▶ What is being asked
Give the stretch of the listing from the line that contains "This image has height=1309, width=924." through the line that contains "The image size is (1091, 1543)." as a JSON list of strings, one string per line, leaving out blank lines.

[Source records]
━━━━━━━━━━━━━━━━

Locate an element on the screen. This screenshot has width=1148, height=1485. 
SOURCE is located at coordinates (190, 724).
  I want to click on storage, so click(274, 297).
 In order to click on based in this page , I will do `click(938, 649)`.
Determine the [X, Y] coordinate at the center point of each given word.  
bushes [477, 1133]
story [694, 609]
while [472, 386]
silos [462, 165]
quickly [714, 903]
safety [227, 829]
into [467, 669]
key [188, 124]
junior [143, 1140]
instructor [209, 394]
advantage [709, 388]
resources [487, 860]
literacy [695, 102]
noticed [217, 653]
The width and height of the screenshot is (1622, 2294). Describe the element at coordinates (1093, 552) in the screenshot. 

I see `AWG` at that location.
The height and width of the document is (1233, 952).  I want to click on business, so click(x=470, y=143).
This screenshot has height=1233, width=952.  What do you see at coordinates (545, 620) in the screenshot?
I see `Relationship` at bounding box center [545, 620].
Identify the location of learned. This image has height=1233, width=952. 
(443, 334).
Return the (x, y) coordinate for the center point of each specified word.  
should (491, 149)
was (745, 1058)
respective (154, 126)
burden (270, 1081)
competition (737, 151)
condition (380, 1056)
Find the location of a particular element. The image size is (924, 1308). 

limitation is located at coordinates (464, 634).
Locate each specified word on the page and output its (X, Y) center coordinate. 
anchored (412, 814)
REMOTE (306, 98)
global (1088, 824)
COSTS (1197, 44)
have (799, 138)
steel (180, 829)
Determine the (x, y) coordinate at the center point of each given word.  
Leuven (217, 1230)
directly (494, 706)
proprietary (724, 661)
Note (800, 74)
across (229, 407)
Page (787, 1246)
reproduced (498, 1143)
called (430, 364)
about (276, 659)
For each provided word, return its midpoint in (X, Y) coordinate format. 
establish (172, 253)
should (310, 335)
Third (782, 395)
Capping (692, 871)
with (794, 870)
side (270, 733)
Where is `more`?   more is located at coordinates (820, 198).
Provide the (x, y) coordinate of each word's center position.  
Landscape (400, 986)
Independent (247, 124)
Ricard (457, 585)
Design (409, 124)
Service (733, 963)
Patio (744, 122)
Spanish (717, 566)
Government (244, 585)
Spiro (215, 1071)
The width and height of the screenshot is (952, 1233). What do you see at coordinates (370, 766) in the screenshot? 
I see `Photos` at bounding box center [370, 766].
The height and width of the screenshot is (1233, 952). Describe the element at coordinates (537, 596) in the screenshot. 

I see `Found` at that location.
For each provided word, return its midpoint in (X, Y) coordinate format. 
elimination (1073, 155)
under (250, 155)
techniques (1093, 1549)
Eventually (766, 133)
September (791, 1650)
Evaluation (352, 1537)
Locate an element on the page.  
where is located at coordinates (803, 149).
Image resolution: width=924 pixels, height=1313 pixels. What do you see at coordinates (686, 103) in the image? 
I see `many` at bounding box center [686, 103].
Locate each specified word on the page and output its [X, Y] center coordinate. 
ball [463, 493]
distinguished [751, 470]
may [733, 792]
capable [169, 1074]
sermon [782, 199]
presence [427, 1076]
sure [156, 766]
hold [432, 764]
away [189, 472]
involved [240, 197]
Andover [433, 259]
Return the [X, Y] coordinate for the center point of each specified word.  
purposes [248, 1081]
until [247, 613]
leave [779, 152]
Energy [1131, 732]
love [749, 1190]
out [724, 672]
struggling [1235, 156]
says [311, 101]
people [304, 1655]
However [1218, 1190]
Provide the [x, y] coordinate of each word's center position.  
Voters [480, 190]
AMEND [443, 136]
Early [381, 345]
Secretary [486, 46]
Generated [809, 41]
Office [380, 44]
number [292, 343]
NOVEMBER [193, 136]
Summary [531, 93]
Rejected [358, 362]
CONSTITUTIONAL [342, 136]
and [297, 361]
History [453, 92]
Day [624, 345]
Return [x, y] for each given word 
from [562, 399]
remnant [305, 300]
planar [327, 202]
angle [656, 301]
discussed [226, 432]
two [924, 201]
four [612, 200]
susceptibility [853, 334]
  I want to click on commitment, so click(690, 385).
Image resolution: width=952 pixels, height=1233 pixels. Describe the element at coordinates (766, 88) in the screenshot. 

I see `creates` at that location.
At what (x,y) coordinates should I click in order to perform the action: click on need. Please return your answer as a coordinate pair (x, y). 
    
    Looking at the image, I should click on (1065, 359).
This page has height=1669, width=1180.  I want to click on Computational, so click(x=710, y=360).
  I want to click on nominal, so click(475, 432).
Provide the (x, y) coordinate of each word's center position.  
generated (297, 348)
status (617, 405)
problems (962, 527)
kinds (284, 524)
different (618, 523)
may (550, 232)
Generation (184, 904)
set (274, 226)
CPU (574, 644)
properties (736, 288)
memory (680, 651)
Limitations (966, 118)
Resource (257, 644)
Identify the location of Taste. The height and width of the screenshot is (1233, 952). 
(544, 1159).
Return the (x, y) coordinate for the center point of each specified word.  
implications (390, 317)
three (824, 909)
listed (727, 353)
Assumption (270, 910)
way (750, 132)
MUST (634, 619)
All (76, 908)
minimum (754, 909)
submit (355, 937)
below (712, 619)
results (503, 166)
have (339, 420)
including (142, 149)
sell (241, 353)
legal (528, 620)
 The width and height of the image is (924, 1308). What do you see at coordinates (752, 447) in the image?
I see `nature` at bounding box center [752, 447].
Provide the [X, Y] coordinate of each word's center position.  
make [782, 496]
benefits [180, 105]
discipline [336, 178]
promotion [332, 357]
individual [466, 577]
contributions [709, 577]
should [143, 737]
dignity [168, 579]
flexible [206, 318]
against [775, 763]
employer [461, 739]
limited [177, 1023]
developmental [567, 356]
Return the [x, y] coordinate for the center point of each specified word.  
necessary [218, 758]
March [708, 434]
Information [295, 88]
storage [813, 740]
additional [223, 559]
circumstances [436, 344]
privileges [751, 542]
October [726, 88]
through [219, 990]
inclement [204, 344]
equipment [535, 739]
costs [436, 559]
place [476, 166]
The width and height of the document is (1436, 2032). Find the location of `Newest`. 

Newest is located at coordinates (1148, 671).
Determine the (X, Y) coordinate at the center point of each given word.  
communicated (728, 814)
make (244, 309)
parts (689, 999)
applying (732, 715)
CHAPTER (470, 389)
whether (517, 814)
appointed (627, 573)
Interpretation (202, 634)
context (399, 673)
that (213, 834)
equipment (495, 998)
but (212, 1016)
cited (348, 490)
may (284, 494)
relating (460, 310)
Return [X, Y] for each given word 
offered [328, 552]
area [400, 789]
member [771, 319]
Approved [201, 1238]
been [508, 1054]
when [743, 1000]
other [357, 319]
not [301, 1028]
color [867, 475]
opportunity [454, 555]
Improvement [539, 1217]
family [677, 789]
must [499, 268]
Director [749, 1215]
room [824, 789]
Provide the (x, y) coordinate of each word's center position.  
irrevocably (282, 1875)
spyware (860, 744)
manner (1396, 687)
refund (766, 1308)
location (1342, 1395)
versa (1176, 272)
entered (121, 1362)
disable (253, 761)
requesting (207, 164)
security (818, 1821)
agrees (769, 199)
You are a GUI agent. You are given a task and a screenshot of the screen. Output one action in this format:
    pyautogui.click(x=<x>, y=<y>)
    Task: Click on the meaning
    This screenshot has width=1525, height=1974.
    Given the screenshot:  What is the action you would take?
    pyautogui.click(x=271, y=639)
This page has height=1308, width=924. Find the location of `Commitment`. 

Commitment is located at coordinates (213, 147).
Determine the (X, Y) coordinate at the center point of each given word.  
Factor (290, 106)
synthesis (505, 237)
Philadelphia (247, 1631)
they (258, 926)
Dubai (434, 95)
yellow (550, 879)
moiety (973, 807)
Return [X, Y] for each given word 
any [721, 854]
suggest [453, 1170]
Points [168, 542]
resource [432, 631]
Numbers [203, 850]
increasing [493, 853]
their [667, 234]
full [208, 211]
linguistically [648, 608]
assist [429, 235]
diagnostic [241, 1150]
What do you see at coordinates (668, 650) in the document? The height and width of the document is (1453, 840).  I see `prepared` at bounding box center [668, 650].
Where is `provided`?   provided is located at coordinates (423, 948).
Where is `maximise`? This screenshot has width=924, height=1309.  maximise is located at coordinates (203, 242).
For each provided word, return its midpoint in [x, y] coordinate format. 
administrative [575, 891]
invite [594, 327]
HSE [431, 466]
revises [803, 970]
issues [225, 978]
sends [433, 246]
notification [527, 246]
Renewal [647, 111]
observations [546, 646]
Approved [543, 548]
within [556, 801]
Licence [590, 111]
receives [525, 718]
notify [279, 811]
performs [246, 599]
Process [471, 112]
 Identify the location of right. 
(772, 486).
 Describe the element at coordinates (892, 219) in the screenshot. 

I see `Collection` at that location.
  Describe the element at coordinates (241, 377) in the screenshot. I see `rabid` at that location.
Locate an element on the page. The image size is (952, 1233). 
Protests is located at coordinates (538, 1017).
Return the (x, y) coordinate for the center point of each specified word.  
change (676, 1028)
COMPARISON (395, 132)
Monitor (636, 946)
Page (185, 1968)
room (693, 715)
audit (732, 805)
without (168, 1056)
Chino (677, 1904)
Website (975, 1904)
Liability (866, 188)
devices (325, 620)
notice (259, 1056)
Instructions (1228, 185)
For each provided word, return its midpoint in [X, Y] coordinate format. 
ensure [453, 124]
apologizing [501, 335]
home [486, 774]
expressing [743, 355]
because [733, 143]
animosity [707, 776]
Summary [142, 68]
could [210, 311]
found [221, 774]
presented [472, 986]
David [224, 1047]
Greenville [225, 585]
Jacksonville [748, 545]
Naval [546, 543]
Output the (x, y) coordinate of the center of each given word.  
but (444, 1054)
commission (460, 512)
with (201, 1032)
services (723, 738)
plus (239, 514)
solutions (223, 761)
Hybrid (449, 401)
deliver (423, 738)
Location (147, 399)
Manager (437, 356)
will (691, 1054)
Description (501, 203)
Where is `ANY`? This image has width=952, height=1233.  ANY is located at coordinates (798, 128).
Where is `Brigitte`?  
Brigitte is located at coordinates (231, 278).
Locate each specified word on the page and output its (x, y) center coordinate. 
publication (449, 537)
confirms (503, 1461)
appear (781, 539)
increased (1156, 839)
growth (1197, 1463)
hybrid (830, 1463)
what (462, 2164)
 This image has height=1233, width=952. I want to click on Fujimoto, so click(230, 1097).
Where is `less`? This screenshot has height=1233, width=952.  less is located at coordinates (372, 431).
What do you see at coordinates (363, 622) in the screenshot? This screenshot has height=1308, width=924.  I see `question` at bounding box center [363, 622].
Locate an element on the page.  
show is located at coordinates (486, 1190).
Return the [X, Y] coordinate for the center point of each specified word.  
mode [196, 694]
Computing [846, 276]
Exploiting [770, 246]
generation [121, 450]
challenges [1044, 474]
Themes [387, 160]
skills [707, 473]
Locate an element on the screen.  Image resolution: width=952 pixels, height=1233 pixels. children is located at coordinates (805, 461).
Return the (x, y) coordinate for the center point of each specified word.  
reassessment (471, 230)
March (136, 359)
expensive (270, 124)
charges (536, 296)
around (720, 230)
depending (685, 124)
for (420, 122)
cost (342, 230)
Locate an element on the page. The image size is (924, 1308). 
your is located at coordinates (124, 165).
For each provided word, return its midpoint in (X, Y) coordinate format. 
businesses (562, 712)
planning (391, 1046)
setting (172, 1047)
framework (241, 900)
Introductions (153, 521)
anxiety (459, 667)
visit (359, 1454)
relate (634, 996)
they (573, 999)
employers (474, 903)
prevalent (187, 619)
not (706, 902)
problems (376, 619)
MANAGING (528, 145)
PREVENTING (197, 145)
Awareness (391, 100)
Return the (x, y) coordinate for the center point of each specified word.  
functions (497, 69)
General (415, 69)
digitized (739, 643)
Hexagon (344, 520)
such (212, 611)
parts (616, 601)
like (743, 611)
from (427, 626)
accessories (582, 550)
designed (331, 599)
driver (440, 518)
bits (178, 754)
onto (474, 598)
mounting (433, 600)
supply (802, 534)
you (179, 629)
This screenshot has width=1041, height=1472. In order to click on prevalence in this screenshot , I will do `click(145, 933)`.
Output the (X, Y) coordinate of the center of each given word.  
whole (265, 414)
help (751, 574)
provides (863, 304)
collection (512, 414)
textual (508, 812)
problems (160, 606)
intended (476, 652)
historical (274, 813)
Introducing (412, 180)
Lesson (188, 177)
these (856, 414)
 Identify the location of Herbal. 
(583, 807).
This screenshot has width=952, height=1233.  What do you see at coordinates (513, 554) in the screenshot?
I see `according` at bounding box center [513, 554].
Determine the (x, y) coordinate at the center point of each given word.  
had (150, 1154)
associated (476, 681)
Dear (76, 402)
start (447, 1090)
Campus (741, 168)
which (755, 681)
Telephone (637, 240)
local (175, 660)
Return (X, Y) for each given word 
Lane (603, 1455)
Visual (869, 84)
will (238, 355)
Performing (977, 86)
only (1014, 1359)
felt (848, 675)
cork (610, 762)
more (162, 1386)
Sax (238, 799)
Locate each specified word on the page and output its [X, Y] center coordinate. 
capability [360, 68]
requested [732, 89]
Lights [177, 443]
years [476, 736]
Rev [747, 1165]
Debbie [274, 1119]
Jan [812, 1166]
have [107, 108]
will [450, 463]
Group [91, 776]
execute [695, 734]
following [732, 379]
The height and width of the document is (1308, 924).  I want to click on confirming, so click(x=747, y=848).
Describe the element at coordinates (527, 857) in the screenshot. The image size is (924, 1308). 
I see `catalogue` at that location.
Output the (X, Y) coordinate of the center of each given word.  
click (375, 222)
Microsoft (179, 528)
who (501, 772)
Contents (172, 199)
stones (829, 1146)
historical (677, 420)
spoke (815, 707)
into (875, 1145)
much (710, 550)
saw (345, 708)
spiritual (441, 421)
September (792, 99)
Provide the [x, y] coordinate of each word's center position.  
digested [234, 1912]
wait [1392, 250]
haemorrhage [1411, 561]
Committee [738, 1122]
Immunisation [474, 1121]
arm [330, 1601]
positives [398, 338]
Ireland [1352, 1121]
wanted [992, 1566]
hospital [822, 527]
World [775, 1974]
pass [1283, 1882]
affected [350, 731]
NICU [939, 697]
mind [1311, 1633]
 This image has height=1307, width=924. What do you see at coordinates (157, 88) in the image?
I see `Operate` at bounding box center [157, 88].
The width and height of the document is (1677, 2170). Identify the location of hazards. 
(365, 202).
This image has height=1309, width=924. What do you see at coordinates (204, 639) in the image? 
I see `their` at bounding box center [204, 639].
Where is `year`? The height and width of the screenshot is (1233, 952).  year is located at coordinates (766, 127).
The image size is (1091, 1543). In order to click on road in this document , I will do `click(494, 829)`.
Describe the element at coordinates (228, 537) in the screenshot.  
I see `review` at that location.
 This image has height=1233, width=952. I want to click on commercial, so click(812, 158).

━━━━━━━━━━━━━━━━

▶ Exercise solution
[
  "This image has height=1309, width=924. What do you see at coordinates (204, 639) in the image? ",
  "I see `their` at bounding box center [204, 639].",
  "Where is `year`? The height and width of the screenshot is (1233, 952).  year is located at coordinates (766, 127).",
  "The image size is (1091, 1543). In order to click on road in this document , I will do `click(494, 829)`."
]